── Document passage

In early July, a U.S. judge approved a $50 million settlement between Sprint
and the Consumer Financial Protection Bureau. This settlement is part
of a broader settlement regarding allegations Sprint billed customers
for services they neither wanted, nor approved. In May, 2015, Sprint agreed
to pay a total amount of $68 million in order to settle complaints regarding
“cramming.” Cramming occurs when small charges are added to
a consumer’s bill without consent or disclosure, and is a form of fraud.
How Cramming Charges are Disguised
The cramming charges are typically disguised as a type of tax or fee, and
can range from a few cents to several dollars. Some of the cramming fees
were for a horoscope service or for “fun facts”. According
to the FCC, cramming fees are disguised by calling them a “min.
use fee,” a “subscription,” a “member fee,”
or “activation.” The company who engages in cramming is banking
on the fact that the consumer will simply overlook the charges and pay
them. In 2007, cramming was the fourth most common complaint from consumers
and occurs most often on cell phone or home phone bills.

────
── Data lines

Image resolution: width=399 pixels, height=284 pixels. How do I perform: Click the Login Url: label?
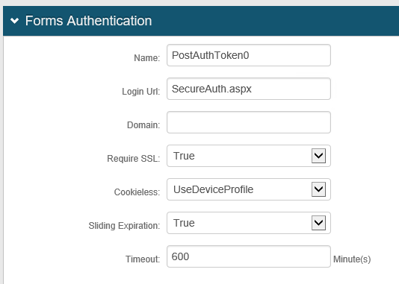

────

Problems and tasks
A. In the cramming article, rewrite the part starting at "How Cramming Charges" and ending at "home phone bills.", replacing "horoscope" with "astrology".
B. According to the cramming article, why did Sprint agree in May 2015 to pay a total of $68 million? Answer in one to three sentences.
The listing after the cramming article is a separate set of material and has no connection to it.

Answers for this exercise
A.
How Cramming Charges are Disguised
The cramming charges are typically disguised as a type of tax or fee, and
can range from a few cents to several dollars. Some of the cramming fees
were for a astrology service or for “fun facts”. According
to the FCC, cramming fees are disguised by calling them a “min.
use fee,” a “subscription,” a “member fee,”
or “activation.” The company who engages in cramming is banking
on the fact that the consumer will simply overlook the charges and pay
them. In 2007, cramming was the fourth most common complaint from consumers
and occurs most often on cell phone or home phone bills.

B. Sprint agreed to pay the $68 million to settle complaints about "cramming," which means adding small charges to a customer's bill without consent or disclosure. The complaints said Sprint billed customers for services they neither wanted nor approved.